Multi-Modality Arena: Exploring the Future of Multimodal Models

The Multi-Modality Arena is a cutting-edge evaluation platform designed to test and refine large-scale multimodal models. Inspired by the Fastchat initiative, it allows for the comparison of two anonymous models in a visual question-answering task, providing a unique space for advancement and innovation in artificial intelligence technology. The demo of this platform is available here, inviting global participation.

Comprehensive Evaluation of Multimodal Models

The platform offers a holistic evaluation through its benchmarks and datasets that cover various aspects and application areas:

OmniMedVQA: Benchmark for Medical Models

OmniMedVQA Dataset: This dataset is a large compilation of 118,010 images accompanied by 127,995 question-answer items. It covers 12 modalities across over 20 human anatomical regions, which is ideal for testing medical vision-language models.
Model Diversity: It includes evaluations for 12 models - 8 general-purpose and 4 specialized medical LVLMs.

Tiny LVLM-eHub: Early Experimentation

Tiny Datasets: This sub-component offers datasets with only 50 samples each for straightforward use, totaling 42 text-related visual benchmarks and 2,100 samples.
Model Evaluation: Incorporates an additional 4 models, including Google Bard, raising the total to 12 models. The ChatGPT Ensemble Evaluation method used here aligns better with human assessments than previous methods.

LVLM-eHub: Core Benchmark for Large Vision-Language Models

The LVLM-eHub serves as a detailed evaluation benchmark specifically for multimodal models. It examines 8 LVLMs across 6 multimodal capabilities through 47 datasets and one online platform, allowing for robust assessments.

LVLM Leaderboard: Tracking Performance

Reflecting diverse datasets and specific multimodal capabilities like visual reasoning and commonsense, the LVLM Leaderboard ranks models based on their performance. Featured models range from InternVL to Otter, emphasizing their strengths, and improving users' model selection out of a comprehensive list of candidates.

Regular Updates and Community Engagement

Multi-Modality Arena is dynamic, with regular updates such as the release of the OmniMedVQA and tiny LVLM-eHub resources. The platform encourages community involvement through contributions, feedback, and engagement, assisting the advancement of multimodal evaluations.

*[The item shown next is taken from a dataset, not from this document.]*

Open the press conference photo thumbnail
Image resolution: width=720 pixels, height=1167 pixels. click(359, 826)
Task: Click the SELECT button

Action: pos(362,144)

Launching the Demo Platform

The system setup involves a straightforward process using widely available software tools:

Set up the Environment: Install and configure a Conda environment with necessary packages.
Start Services: Run specific Python scripts to launch the controller, model workers, and Gradio web server.
Interact with Models: The setup enables web interface interaction, facilitating easy access and testing for developers and researchers.

Contribution and Collaboration

Users are encouraged to enhance the LVLM evaluation quality by engaging with available datasets and contributing to the platform's growth. Instructions for integrating models using a tester script are provided, along with an invitation to share findings or model inference APIs for further development.

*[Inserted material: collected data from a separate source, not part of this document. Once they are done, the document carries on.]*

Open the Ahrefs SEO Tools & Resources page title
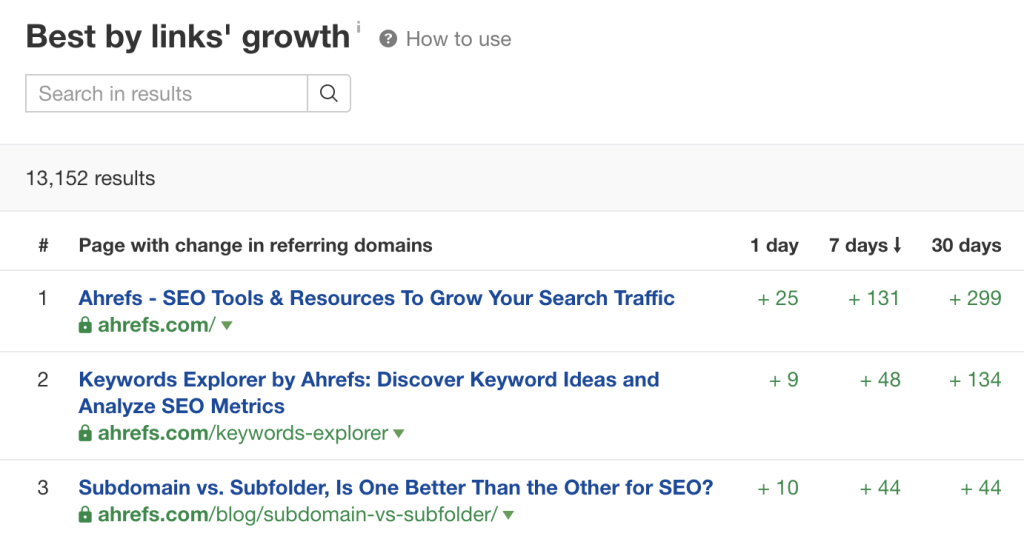The image size is (1024, 539). [376, 298]
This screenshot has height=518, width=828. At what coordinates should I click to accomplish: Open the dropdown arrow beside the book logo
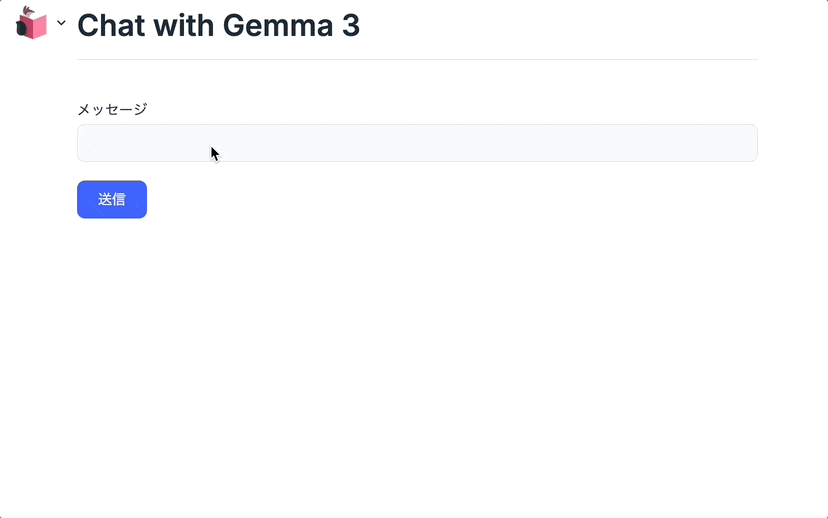point(61,23)
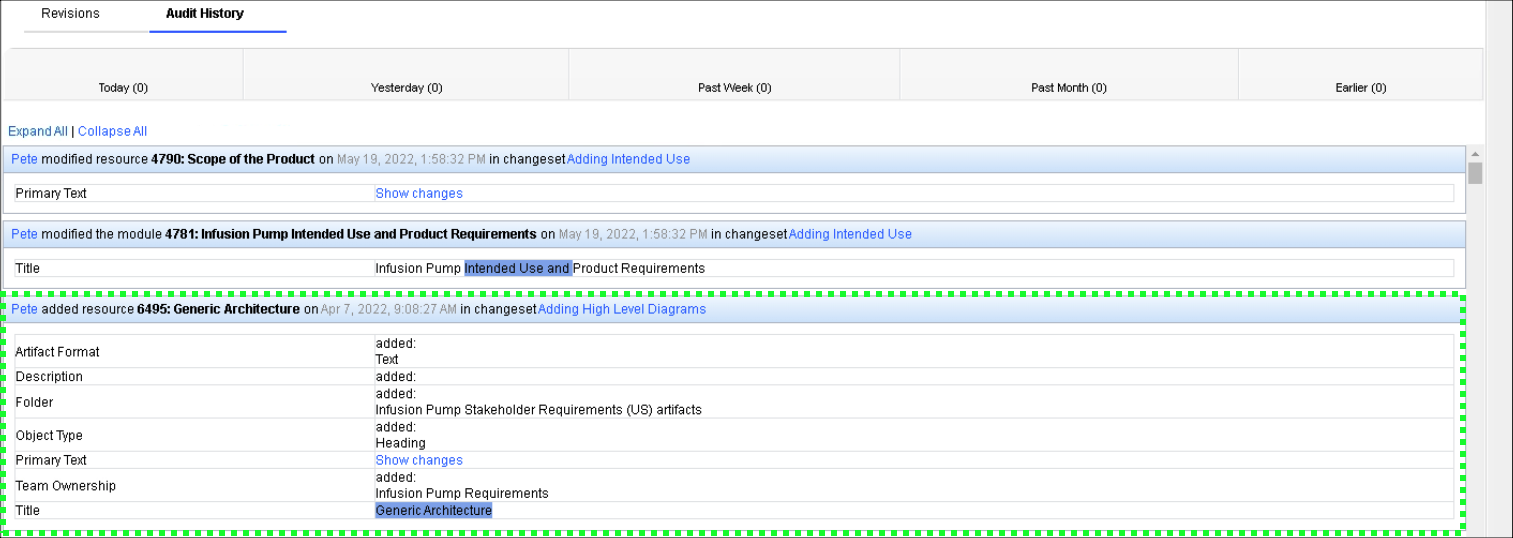1513x538 pixels.
Task: Click Pete in the module 4781 entry
Action: (x=24, y=234)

Supported Models and Contact

The platform supports a variety of multimodal models from different research institutes and companies, ensuring a broad range of experiments. Users can join discussions and collaborations via WeChat, making it a collaborative hub for AI researchers.

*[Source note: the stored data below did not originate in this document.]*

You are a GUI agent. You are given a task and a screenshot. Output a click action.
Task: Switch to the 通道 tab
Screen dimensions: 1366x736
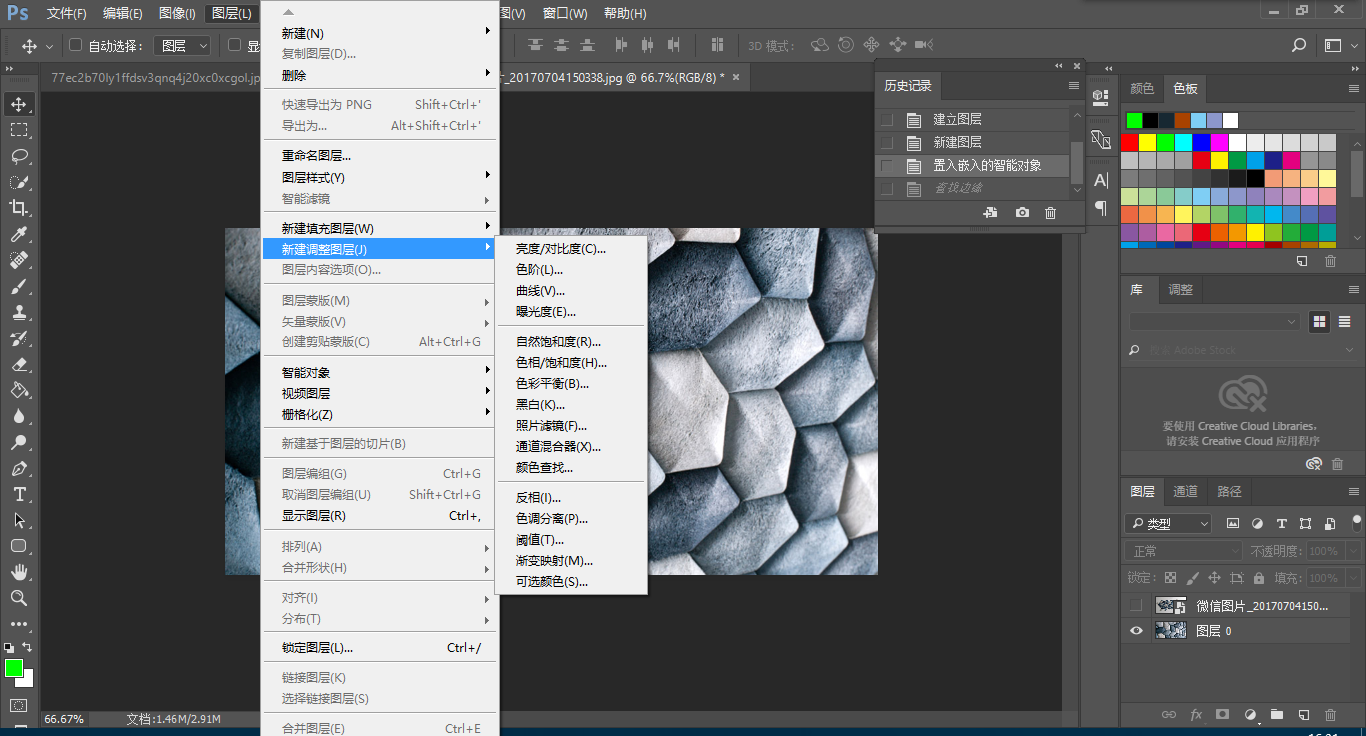1185,491
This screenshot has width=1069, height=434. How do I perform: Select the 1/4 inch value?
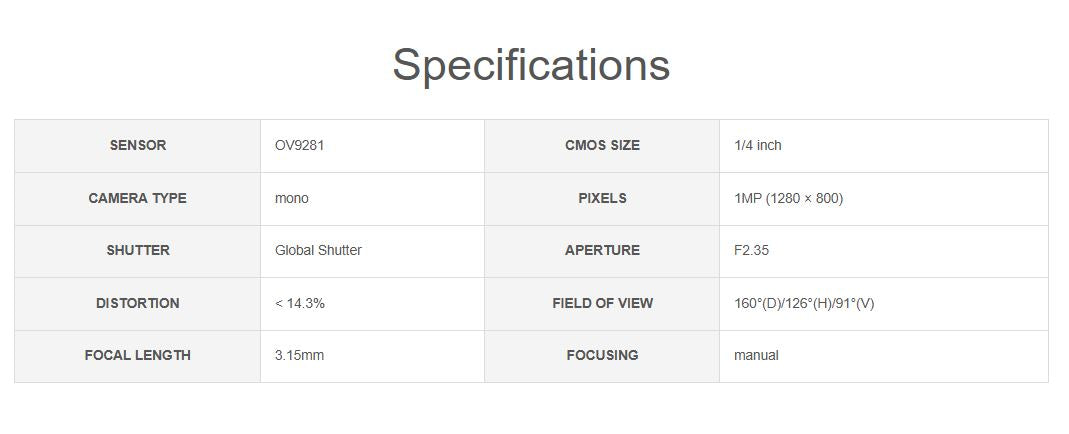tap(758, 146)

Acknowledgements and Usage

The project recognizes the contributions of ChatBot Arena and LVLM providers and emphasizes its role as a non-commercial research tool. It sets guidelines for ethical use, ensuring content generation remains appropriate and legal.

The Multi-Modality Arena stands as a pivotal platform for evaluating and advancing multimodal model capabilities, continuing to evolve alongside community and technological contributions.